6. The method of claim 1 wherein at least one said article of apparel includes an odor absorber, suppressant, attenuator, or blocker.

7. The method of claim 1 wherein the shielding fabric includes between about 2% and about 35% by weight of the conductive fibers.

8. The method of claim 1 wherein the conductive fibers comprise carbon fibers or nanotubes.

9. The method of claim 1 wherein the conductive fibers comprise stainless steel, copper, silver, carbon fibers or nanotubes, conductive ceramic, conductive polymer, or conductive nanotubes.

10. A method comprising attenuating, while a user is in or on a body of water, the user's emanated electromagnetic field by:

providing to the user at least one article of apparel that includes an electromagnetically shielding fabric, which shielding fabric comprises a substantially continuous system of conductive fibers combined with a non-conductive fabric and attenuates the emanated electromagnetic field at frequencies less than about 1 gigahertz; and

instructing the user to wear, while in or on the body of water, at least one said article of apparel,

wherein said attenuating of the user's emanated electromagnetic field at frequencies less than about 1 gigahertz decreases the likelihood of the user being located in the body of water by a water-borne non-human animal predator detecting the user's emanated electromagnetic field.

11. The method of claim 10 wherein the conductive fibers are intermingled with non-conductive fibers that form the non-conducting fabric.

12. The method of claim 10 wherein the conductive fibers are applied to a surface of the non-conducting fabric.

13. The method of claim 10 wherein at least one said article of apparel comprises an article of clothing, footwear, headwear, or eyewear.

14. The method of claim 10 further comprising constructing at least one said article of apparel prior to providing it to the user.

15. The method of claim 10 wherein at least one said article of apparel includes a visual camouflage pattern on at least a portion of its outer surface.

16. The method of claim 10 wherein at least one said article of apparel includes an odor absorber, suppressant, attenuator, or blocker.

17. The method of claim 10 wherein the shielding fabric includes between about 2% and about 35% by weight of the conductive fibers.

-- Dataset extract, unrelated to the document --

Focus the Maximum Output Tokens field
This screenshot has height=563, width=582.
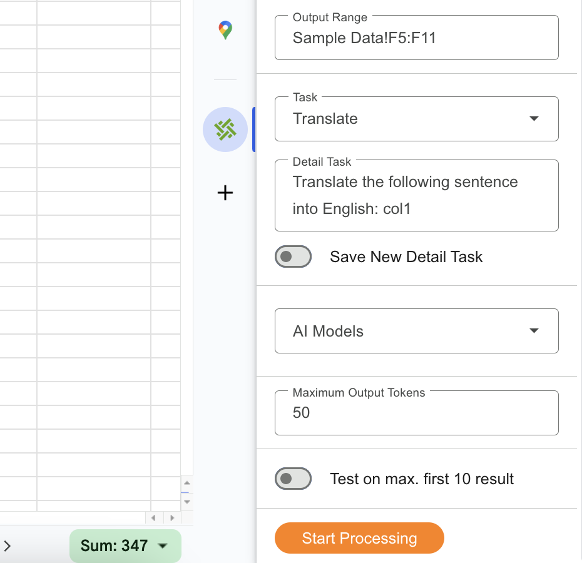[x=416, y=413]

18. The method of claim 10 wherein the conductive fibers comprise carbon fibers or nanotubes.

19. The method of claim 10 wherein the conductive fibers comprise stainless steel, copper, silver, carbon fiber or nanotubes, conductive ceramic, conductive polymer, or conductive nanotubes.

20. The method of claim 1 wherein the electromagnetically shielding fabric attenuates the emanated electromagnetic field at frequencies less than about 1 megahertz, and said attenuating of one's own emanated electromagnetic field at frequencies less than about 1 megahertz decreases the likelihood of being located in the body of water by a water-borne non-human animal predator detecting one's own emanated electromagnetic field.

21. The method of claim 1 wherein the electromagnetically shielding fabric attenuates the emanated electromagnetic field at frequencies less than about 1 kilohertz, and said attenuating of one's own emanated electromagnetic field at frequencies less than about 1 kilohertz decreases the likelihood of being located in the body of water by a water-borne non-human animal predator detecting one's own emanated electromagnetic field.

22. The method of claim 10 wherein the electromagnetically shielding fabric attenuates the emanated electromagnetic field at frequencies less than about 1 megahertz, and said attenuating of the user's emanated electromagnetic field at frequencies less than about 1 megahertz decreases the likelihood of the user being located in the body of water by a water-borne non-human animal predator detecting the user's emanated electromagnetic field.

23. The method of claim 10 wherein the electromagnetically shielding fabric attenuates the emanated electromagnetic field at frequencies less than about 1 kilohertz, and said attenuating of the user's emanated electromagnetic field at frequencies less than about 1 kilohertz decreases the likelihood of the user being located in the body of water by a water-borne non-human animal predator detecting the user's emanated electromagnetic field.